Toujours en salles !
J’ai regardé le film de Ruffin que j’ai trouvé très drôle et salutaire… une façon ludique de dénoncer plus efficace qu’une démonstration sérieuse.
Robert Guédiguian
Ce film sort officiellement le 24 février, mais des avant-premières sont prévues en janvier, dont l’une le 25 janvier à Lille. Ne loupez ce film sous aucun prétexte. Le style est-il inspiré par Michael Moore, version « pieds nickelés picards » ? Est-ce très drôle à de nombreux moments ? Emouvant à d’autres ? Populaire ? Dénonciateur ? Est-ce une aventure parfois policière ? Trouve-t-on, du côté de la direction et des cadres du groupe LVMH, des propos tellement inouïs qu’on se demande s’ils n’ont pas été inventés par le réalisateur et joués par des acteurs ? Comment quelques personnes ont-elles pu piéger à ce point une machine sécuritaire d’entreprise aux énormes moyens ?
Ce film est tout cela à la fois, et plus encore car il va susciter débats et critiques, honnêtes ou malveillantes, et ce sera l’une des raisons du succès que je lui souhaite de tout cœur. Sur le plan éthique, la méthode de « piégeage » de Bernard Arnault et de ses séides est-elle justifiée, avec les caméras cachées, avec cet incroyable jeu d’acteurs d’un poker menteur qui nous tient en haleine ? Les personnes mises au chômage par Bernard Arnaud et qui défendent ici leur vie et leur maison, le dos au mur, sont-elles manipulées par le réalisateur ou totalement consentantes et actrices du film dans tous les sens du terme ? Que vont-elles devenir une fois le film terminé et projeté partout ? Cette mémorable action de petit groupe a-t-elle un sens et un intérêt pour les actions collectives, syndicales, etc. ? Le réalisateur n’est-il pas un peu trop présent, même si ses interventions sont pertinentes et souvent drôles ?

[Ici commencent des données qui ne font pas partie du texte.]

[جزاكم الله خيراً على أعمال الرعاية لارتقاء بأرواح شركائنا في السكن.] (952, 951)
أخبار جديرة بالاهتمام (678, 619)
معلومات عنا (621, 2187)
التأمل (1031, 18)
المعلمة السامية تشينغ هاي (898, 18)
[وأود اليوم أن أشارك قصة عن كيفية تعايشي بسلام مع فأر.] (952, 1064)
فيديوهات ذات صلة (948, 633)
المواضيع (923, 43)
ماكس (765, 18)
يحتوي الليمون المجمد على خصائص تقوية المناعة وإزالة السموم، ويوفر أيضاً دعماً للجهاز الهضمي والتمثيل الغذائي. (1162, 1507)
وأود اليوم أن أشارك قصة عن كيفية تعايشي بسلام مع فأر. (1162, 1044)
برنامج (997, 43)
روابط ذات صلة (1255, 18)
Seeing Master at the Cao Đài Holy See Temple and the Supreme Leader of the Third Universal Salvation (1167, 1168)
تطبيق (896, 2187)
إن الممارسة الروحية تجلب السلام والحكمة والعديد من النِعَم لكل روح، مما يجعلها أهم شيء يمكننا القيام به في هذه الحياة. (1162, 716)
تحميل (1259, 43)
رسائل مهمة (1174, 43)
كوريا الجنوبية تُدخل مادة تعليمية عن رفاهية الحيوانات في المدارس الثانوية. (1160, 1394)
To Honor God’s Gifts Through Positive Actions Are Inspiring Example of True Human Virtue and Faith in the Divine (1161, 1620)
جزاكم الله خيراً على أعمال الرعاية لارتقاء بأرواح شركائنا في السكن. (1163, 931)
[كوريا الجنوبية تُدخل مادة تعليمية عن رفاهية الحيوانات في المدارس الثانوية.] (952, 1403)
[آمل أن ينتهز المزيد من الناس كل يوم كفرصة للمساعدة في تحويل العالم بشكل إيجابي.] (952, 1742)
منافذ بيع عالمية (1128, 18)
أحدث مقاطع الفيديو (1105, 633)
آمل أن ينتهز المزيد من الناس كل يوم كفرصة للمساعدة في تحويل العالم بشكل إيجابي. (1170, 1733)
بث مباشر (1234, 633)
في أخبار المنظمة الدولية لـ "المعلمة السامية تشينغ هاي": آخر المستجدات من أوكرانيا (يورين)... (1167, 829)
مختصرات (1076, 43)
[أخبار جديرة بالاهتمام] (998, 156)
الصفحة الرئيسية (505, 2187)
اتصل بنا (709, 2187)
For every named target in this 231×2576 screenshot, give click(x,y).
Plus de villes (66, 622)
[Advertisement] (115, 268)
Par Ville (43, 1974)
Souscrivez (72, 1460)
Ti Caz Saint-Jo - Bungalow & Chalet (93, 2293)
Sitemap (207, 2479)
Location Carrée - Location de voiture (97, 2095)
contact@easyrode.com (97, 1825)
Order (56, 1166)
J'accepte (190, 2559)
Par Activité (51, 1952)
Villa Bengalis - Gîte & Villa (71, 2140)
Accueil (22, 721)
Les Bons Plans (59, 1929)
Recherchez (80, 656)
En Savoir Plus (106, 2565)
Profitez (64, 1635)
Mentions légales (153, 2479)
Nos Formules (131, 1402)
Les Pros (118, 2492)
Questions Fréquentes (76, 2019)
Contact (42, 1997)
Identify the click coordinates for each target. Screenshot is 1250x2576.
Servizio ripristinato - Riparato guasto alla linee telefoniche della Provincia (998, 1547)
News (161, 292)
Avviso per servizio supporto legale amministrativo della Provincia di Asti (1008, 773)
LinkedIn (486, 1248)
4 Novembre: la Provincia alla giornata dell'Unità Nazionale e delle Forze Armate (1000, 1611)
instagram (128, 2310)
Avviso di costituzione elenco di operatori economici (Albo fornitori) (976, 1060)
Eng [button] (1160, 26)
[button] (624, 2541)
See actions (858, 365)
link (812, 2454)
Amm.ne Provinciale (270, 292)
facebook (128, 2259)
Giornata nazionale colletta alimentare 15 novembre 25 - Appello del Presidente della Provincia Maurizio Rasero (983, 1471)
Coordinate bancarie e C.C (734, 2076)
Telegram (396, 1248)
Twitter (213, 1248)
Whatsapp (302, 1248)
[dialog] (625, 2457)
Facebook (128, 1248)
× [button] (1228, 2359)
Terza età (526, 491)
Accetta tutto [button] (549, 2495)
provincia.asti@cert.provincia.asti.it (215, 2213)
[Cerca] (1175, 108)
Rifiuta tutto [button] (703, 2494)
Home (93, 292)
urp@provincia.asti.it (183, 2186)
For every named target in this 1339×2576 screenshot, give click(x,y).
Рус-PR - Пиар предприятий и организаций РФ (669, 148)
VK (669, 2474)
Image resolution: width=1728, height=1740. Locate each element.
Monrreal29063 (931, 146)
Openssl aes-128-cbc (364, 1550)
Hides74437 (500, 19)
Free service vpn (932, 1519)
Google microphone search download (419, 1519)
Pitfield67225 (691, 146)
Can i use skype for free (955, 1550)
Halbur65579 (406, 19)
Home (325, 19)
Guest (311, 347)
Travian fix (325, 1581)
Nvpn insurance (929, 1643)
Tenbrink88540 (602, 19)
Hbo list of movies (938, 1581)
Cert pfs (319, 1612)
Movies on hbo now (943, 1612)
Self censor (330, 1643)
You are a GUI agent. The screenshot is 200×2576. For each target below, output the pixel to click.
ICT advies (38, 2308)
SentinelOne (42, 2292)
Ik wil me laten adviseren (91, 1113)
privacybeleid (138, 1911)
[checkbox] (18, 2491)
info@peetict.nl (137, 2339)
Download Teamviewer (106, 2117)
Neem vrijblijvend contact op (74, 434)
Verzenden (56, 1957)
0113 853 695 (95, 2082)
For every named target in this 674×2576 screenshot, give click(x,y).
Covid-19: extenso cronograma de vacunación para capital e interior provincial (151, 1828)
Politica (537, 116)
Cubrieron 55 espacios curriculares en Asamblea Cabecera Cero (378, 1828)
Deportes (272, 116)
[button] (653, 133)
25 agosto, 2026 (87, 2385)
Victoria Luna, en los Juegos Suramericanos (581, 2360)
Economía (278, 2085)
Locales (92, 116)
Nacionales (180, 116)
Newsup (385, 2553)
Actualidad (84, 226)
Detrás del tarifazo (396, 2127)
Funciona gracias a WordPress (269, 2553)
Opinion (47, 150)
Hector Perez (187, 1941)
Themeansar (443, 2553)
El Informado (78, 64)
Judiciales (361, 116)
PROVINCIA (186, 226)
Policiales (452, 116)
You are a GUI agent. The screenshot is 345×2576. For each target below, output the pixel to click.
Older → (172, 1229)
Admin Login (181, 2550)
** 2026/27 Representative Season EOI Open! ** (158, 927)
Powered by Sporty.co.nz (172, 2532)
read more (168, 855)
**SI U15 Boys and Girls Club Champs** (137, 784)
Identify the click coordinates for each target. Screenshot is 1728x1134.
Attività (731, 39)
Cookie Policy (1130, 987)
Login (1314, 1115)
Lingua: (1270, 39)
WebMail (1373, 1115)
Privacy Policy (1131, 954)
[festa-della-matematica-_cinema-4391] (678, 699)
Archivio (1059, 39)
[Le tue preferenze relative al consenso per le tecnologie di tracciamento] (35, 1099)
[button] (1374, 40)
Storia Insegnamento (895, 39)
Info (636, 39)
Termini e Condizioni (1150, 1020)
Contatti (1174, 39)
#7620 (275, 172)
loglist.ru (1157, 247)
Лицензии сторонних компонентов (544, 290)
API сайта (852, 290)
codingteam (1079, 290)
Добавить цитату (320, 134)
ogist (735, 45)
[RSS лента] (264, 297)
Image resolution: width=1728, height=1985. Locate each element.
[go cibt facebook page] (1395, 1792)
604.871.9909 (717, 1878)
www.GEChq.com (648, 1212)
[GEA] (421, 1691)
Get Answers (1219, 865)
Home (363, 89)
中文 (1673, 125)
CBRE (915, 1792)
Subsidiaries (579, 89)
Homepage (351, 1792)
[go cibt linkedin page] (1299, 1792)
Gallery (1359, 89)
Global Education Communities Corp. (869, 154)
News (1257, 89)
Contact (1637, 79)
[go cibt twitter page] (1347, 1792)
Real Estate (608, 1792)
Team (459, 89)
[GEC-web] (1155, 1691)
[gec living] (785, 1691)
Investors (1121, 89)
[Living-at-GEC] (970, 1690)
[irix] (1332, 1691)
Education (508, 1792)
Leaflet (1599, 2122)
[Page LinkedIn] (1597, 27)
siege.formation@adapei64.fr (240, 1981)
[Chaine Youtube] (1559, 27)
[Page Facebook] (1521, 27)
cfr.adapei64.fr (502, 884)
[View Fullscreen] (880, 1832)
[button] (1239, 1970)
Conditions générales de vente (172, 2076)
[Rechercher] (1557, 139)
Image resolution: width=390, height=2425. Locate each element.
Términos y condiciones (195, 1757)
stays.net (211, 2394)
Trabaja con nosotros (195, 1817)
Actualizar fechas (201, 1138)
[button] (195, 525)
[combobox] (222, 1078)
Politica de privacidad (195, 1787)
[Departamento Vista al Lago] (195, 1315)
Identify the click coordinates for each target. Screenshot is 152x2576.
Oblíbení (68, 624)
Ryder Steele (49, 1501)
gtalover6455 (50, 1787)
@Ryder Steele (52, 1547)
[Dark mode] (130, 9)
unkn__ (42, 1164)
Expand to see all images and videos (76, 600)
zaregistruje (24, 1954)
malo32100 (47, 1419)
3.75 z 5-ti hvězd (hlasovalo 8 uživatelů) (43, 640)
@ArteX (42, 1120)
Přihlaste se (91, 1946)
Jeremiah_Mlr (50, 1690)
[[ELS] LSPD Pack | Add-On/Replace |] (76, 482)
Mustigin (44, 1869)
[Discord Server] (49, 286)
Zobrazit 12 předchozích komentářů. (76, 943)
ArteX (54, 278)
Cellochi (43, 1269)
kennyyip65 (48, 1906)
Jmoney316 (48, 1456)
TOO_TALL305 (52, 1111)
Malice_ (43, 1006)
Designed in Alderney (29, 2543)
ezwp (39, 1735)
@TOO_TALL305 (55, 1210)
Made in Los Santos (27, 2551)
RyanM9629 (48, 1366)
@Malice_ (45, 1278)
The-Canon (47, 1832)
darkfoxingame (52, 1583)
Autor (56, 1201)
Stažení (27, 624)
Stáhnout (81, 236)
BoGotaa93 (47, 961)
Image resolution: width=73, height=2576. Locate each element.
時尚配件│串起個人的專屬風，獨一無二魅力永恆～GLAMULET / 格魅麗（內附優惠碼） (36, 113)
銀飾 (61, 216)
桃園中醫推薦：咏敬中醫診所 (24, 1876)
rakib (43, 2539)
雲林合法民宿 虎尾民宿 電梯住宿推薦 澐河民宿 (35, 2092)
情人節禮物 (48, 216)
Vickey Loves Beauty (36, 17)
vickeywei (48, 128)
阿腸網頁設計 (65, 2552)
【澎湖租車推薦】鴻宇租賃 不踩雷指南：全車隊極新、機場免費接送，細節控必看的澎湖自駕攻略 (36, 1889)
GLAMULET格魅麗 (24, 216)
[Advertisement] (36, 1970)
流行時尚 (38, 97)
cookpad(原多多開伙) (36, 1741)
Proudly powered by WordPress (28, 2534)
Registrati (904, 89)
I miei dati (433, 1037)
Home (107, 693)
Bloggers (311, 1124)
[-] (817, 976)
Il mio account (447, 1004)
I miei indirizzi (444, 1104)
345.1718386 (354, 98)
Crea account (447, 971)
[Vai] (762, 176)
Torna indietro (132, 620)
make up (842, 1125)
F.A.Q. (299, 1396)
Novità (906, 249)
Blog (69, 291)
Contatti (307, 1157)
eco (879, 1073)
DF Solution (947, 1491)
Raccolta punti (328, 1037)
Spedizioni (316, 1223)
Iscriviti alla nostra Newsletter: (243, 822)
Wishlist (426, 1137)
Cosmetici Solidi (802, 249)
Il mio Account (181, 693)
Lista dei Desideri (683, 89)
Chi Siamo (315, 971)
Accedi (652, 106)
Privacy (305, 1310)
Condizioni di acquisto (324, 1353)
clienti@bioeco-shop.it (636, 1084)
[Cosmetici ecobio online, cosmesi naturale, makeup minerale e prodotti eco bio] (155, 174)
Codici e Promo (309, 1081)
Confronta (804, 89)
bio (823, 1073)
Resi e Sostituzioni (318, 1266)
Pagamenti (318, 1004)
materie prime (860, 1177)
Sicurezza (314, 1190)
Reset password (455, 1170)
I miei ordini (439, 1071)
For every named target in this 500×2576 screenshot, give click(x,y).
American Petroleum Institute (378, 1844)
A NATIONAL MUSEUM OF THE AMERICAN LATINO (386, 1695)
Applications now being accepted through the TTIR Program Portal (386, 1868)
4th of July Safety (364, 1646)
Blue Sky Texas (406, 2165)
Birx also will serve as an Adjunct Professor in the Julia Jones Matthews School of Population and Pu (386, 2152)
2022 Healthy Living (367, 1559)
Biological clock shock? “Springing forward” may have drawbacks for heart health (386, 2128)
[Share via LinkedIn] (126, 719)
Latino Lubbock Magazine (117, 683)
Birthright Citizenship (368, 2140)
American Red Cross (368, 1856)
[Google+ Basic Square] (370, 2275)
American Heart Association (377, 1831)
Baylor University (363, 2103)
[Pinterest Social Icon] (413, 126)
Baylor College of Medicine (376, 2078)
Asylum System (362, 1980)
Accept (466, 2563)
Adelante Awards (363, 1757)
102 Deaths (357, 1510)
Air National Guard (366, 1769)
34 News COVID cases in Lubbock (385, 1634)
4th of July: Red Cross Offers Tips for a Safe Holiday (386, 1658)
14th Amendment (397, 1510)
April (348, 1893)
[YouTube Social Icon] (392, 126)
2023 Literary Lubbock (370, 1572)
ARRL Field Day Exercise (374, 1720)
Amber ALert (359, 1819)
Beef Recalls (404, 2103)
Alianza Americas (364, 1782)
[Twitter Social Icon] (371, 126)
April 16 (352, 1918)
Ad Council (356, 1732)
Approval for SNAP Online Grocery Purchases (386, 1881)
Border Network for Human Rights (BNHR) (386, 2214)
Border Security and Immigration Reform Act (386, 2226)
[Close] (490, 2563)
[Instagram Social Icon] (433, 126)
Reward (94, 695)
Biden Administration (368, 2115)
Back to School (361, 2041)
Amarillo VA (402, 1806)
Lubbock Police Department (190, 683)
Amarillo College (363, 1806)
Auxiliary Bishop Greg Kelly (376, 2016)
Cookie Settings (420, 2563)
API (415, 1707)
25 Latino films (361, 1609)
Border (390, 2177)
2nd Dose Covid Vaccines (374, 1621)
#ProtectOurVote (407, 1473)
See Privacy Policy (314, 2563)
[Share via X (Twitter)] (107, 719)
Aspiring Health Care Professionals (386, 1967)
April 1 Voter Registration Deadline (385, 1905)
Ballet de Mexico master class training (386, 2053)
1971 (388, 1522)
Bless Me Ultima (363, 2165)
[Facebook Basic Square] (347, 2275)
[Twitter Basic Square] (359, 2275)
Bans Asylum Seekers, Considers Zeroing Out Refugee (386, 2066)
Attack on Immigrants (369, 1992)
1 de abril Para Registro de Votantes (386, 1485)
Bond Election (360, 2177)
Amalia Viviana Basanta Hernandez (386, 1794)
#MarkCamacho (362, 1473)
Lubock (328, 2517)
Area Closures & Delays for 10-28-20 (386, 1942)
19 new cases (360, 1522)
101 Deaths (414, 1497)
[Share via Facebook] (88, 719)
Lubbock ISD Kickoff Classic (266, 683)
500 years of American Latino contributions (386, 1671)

Pour ma part, j’ai peu de doute sur la légitimité des actions entreprises et sur l’intérêt politique et humain de « merci patron ». J’ai peu de doute sur le fait que « Bernard le flingueur », grand ami de Sarkozy (il faisait partie des happy few invités au Fouquet’s après l’élection de 2007), né à Roubaix, le Roubaix chic, déjà le luxe, dont l’immense fortune (estimée par Forbes à 37,2 milliards de dollars en 2015) a été bâtie sur le malheur de dizaines de milliers de salariés en France et ailleurs, prenne très mal cette atteinte à son image. Une image déjà écornée par son projet de devenir citoyen belge en 2012 pour des raisons de succession, projet qu’il abandonnera mais auquel il donnera une autre forme en transférant en Belgique début 2013, dans une fondation, la quasi-totalité des actifs de son groupe, avec Thierry Breton comme président de cette fondation au nom évocateur : Protectinvest.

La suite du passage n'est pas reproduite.